**Problema 1**
Reescreva em forma de lista o parágrafo do texto sobre maconha sintética que começa com "Esses produtos inclusive costumam", mantendo suas informações principais.
**Problema 2**
Reproduza sem alterações o trecho do texto sobre maconha sintética que vai de "É projetada para" até "pela indústria farmacêutica.".
**Problema 3**
Prossiga com o texto sobre maconha sintética a partir da última frase apresentada.

Na sua essência, maconha sintética é uma mistura de produtos químicos industriais com moléculas sintéticas de THC pulverizados sobre qualquer erva seca, envolto em brilhantes e chamativos pacotes coloridos. São vendidos sob uma variedade de nomes como K2, High Legal, Black Mamba, Cannabis Blends e Spice (as mais conhecidas), embora centenas de outras marcas possam ser encontradas.
É projetada para se parecer com maconha, mesmo não possuindo aroma e a aparência natural. Como os produtos químicos usados no Spice têm um alto potencial de abuso e nenhum benefício médico, a agência antidrogas dos EUA (Drug Enforcement Administration) tornou muitos dos produtos químicos ativos encontrados no Spice ilegais. No entanto, as pessoas que fabricam esses produtos tentam evitar essas leis usando diferentes produtos químicos em suas misturas. Na prática, segundo o NIDA, não são de fato canabinoides sintéticos, como os desenvolvidos pela indústria farmacêutica.
Esses produtos inclusive costumam ser rotulados como “não se destina ao consumo humano” e disfarçados de incenso para burlar a lei. A maioria das pessoas fuma Spice na forma de baseado. Algumas pessoas também o fazem como um chá de ervas para beber. Outros compram produtos Spice como líquidos para usar em cigarros eletrônicos.
Sam Craft, o principal autor do estudo publicado na revista Psychopharmacology e um candidato ao doutorado financiado pelo Conselho de Pesquisa Médica, disse que os dados demonstram “que o Spice é uma substância significativamente mais perigosa e aqueles que procuram parar provavelmente enfrentam uma série de sintomas graves de abstinência”.

**Material de estudo**

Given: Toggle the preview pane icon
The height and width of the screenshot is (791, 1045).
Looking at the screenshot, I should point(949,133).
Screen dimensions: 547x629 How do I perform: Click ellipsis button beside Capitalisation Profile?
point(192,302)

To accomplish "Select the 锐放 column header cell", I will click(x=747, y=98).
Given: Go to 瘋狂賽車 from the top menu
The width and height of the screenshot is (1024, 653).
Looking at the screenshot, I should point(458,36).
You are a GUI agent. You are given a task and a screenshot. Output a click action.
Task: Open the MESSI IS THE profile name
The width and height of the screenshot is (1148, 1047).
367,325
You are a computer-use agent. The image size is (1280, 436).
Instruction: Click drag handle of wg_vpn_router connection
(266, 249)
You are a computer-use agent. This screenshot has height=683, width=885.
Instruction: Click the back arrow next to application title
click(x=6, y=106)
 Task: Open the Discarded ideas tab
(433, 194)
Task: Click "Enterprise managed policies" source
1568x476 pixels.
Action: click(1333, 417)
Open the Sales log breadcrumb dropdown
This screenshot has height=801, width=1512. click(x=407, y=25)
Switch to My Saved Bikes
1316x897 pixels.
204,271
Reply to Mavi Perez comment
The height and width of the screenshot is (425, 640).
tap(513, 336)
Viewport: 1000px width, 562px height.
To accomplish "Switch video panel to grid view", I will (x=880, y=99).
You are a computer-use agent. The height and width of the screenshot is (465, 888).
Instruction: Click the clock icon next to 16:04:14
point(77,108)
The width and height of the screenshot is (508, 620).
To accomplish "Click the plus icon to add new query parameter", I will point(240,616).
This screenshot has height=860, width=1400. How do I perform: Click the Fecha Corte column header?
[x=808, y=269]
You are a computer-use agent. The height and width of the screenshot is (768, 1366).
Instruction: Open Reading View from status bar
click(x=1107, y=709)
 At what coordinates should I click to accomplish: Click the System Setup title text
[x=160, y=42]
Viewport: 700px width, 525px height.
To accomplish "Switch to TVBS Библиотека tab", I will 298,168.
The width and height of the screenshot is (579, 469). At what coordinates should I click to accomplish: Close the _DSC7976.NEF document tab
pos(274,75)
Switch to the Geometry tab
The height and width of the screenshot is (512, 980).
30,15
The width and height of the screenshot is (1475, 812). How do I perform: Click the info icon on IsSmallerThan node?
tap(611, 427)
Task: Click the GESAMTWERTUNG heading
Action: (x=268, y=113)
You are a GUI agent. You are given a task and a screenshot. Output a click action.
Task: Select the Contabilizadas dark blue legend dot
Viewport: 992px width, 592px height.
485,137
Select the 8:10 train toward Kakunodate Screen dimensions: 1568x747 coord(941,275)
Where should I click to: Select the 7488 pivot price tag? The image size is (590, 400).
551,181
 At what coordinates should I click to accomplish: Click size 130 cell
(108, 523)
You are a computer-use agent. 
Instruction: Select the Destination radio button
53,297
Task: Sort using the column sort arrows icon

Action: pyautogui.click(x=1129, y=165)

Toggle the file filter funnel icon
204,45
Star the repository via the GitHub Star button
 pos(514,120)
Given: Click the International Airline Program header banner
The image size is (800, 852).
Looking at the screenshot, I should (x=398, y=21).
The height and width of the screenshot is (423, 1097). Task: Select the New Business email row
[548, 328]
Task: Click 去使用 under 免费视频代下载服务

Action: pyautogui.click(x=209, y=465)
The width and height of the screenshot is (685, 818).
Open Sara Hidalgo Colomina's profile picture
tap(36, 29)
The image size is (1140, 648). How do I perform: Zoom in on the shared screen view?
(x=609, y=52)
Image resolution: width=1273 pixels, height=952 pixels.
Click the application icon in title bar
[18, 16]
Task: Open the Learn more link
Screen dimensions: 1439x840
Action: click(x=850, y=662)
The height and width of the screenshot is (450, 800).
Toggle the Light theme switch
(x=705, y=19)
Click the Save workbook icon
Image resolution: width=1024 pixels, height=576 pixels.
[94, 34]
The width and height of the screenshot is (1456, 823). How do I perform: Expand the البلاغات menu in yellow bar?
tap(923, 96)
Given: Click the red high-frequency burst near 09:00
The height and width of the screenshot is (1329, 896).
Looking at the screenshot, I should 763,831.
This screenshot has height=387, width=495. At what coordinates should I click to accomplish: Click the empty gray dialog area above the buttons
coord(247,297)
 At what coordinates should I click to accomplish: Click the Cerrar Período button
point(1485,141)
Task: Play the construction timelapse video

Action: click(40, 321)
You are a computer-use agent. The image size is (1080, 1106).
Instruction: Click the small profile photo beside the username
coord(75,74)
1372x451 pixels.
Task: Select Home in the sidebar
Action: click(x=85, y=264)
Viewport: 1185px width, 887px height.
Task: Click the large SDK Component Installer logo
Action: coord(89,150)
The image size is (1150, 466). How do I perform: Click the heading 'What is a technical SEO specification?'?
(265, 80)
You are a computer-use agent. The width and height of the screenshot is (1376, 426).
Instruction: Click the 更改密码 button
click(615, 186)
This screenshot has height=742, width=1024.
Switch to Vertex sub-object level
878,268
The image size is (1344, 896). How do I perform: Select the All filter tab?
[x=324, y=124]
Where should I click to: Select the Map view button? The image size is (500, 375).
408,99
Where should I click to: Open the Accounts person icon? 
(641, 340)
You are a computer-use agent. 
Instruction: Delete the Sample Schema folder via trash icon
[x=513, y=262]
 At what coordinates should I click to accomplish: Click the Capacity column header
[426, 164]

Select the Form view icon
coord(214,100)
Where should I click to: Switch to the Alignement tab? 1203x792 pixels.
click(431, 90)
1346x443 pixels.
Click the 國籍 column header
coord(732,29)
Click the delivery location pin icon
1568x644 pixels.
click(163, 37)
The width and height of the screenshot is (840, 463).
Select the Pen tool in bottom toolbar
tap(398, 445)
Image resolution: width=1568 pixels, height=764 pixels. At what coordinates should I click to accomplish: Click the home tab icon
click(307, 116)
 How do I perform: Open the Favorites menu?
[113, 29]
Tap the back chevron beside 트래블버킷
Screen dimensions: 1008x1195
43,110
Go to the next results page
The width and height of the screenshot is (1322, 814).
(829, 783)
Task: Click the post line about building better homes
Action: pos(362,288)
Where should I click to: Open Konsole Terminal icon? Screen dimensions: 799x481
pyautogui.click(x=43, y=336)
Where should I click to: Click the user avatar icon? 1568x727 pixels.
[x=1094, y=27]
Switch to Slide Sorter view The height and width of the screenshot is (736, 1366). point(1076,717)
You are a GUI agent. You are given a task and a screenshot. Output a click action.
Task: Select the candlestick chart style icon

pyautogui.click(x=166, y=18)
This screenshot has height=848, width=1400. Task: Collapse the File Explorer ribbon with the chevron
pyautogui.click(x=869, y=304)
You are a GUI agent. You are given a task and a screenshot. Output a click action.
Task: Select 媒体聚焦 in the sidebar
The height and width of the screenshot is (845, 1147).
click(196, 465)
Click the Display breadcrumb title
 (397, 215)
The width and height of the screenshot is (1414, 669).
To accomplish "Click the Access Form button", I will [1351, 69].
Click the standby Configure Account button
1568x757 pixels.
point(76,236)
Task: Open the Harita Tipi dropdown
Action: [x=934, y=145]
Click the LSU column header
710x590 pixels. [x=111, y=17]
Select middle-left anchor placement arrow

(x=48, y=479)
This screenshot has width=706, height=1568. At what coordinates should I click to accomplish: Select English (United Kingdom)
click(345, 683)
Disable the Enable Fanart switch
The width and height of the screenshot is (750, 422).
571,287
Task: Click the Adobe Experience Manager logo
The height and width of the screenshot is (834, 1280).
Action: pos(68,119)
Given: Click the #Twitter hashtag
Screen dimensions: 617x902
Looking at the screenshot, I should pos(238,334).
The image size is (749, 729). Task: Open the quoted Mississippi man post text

**Espaço para resposta 1**
- São rotulados como "não se destina ao consumo humano" e disfarçados de incenso para burlar a lei.
- A maioria das pessoas fuma Spice na forma de baseado.
- Algumas pessoas o preparam como chá de ervas para beber.
- Outras compram Spice em forma líquida para usar em cigarros eletrônicos.

**Espaço para resposta 2**
É projetada para se parecer com maconha, mesmo não possuindo aroma e a aparência natural. Como os produtos químicos usados no Spice têm um alto potencial de abuso e nenhum benefício médico, a agência antidrogas dos EUA (Drug Enforcement Administration) tornou muitos dos produtos químicos ativos encontrados no Spice ilegais. No entanto, as pessoas que fabricam esses produtos tentam evitar essas leis usando diferentes produtos químicos em suas misturas. Na prática, segundo o NIDA, não são de fato canabinoides sintéticos, como os desenvolvidos pela indústria farmacêutica.

**Espaço para resposta 3**
“É fundamental, então, que maiores esforços sejam feitos para garantir que o Spice não seja tomado no lugar da Cannabis ou qualquer outra substância e que os indivíduos que sofrem de dificuldades com o Spice recebam tratamento.”, disse Craft ao International Business Times.
O estudo, conduzido por psicólogos do centro de estudos de vício e saúde mental da University of Bath, incluiu 284 participantes da Pesquisa Global de Drogas que haviam anteriormente tentado se abster de Spice.
Um estudo anterior realizado por pesquisadores da Universidade de Birmingham afirmou que o Spice pode causar uma variedade de problemas de saúde, incluindo convulsões, comportamentos anormais, intoxicação, problemas cardíacos e renais e morte.
Canabinoides sintéticos para fins medicinais
Apesar de serem desenvolvidos com grau de segurança farmacêutica, os canabinoides sintéticos para fins medicinais também são controversos.
Segundo o neurocientista Dr. Fabrício Pamplona, farmacologista especializado em canabinoides, no campo dos medicamentos sintéticos existem os análogos e as moléculas sintéticas. O pesquisador salienta, no entanto, que apesar de se produzirem moléculas exatamente idênticas, na prática são produtos diferentes.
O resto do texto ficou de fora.